It is seven and twenty years since O'Hara altered, for this theatre, Fielding's Tom Thumb, making a burletta, of what was originally a burlesque tragedy. The richest parts in this jeu d'esprit are Queen Dollalolla, and Lord Grizzle, and we question whether they were ever so happily fooled to the top of their bent, as by Mrs. and Mr. Liston. Many have failed in Lord Grizzle, by trying to be too droll. Mr. Listen succeeds by his gravity, and obtains more applause than was bestowed on Shuter. Let us, however, look into this performance, and see how the taste of an enlightened people is to be respected for what they take so much delight in.—In two former numbers, VIII. and IX. N. S. we made very merry with the dramatic taste of the Americans. They cannot make a just retort by referring to O'Hara's Tom Thumb, therefore we shall shew our impartiality by quoting two interpolations of Mr. Liston, than which nothing in his part excites more laughter.

Act i. sc. 3, Grizzle ought to say—
    "Giants!—why madam, 'tis all flummery;"
but he exclaims:
    "Giants!—why madam, 'tis all my eye and Betty Martin!"
and previously, when the Queen cries—
    "Teach me to scold, O Grizzle!"
he should reply,
    "Scold, would my queen?—say, ah! wherefore?"
but he consults the elegant taste of the town, and says:
    "Scold, would my queen? O, blood and guts, wherefore?"
The rapture, with which these new readings are received, would do honour to an audience composed entirely of Yanky Doodles.


07 Nov 09 - 07:00 PM (#2761792)
Subject: RE: Lyr Req: Pretty Betty Martin
From: Jim Dixon

From Hamlet Travestie: In Three Acts by John Poole (London: J. M. Richardson, 1810):

[page 2:]

Hamlet. Talk not to me of seems—when-husbands die,
'Twere well if some folks seem'd the same as I.
But I have that within, you can't take from me—
As for black clothes,—that's all my eye and Tommy(a).

[Editor's annotations, page 73ff:]

(a) My eye and Tommy.

This is rather an obscure phrase. I suspect the author wrote My own to me, and that the passage originally stood thus:
    But I have that without you can't take from me,
    As my black clothes are all my own to me.

• TASK GOAL: According to the source text, who altered Fielding's Tom Thumb for the theatre?

• DATASET:
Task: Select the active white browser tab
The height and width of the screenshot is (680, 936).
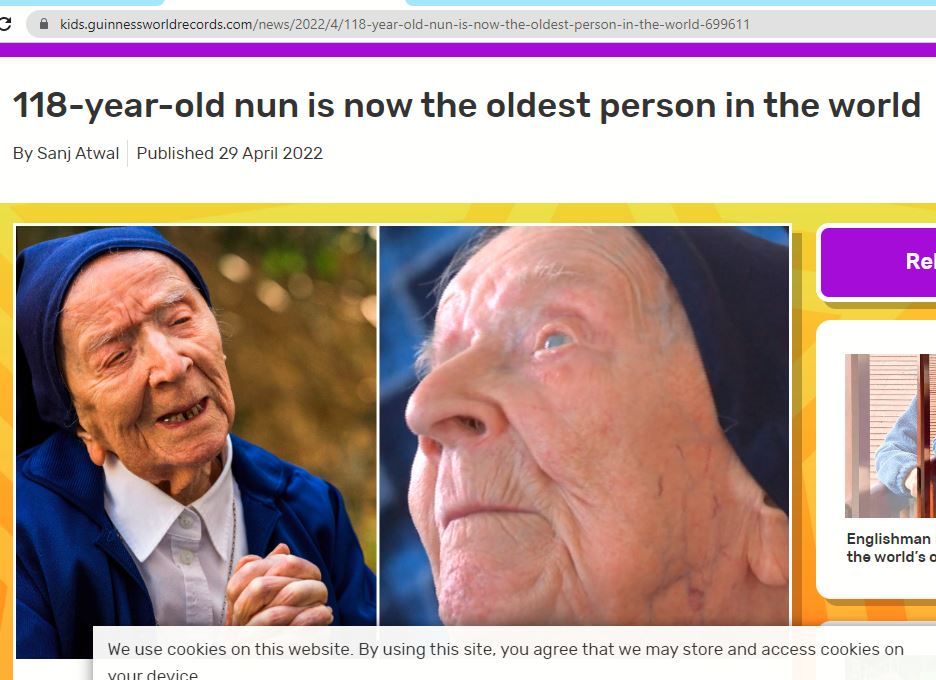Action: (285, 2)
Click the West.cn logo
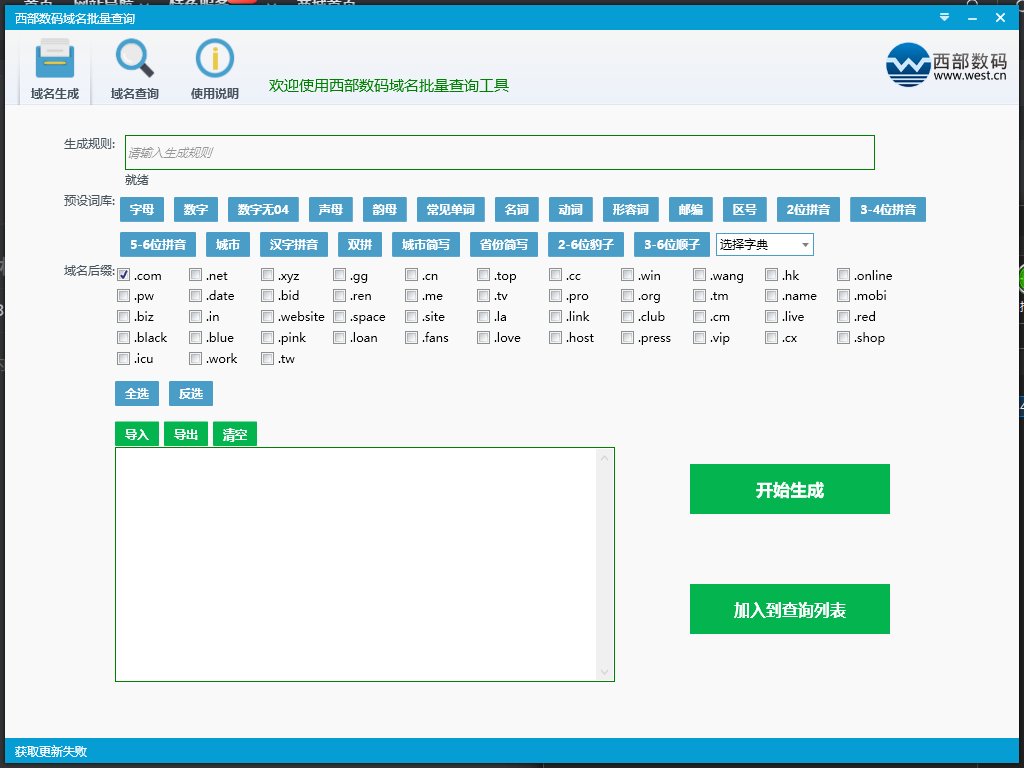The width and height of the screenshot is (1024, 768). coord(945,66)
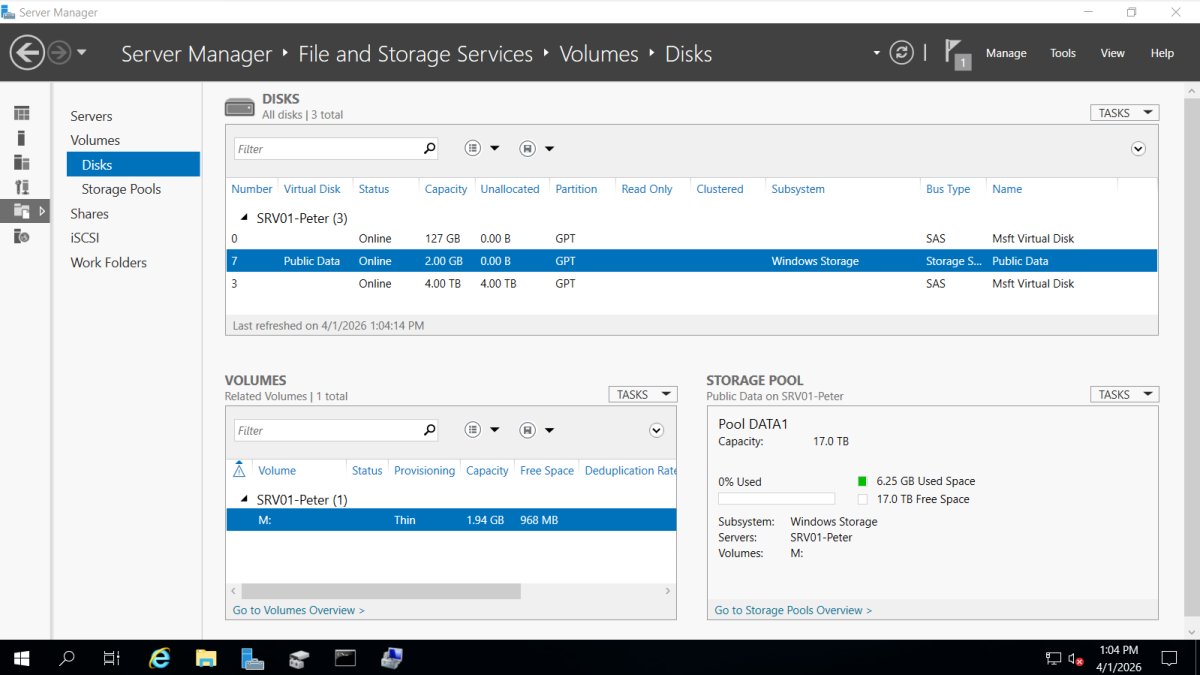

• RESULT: O'Hara.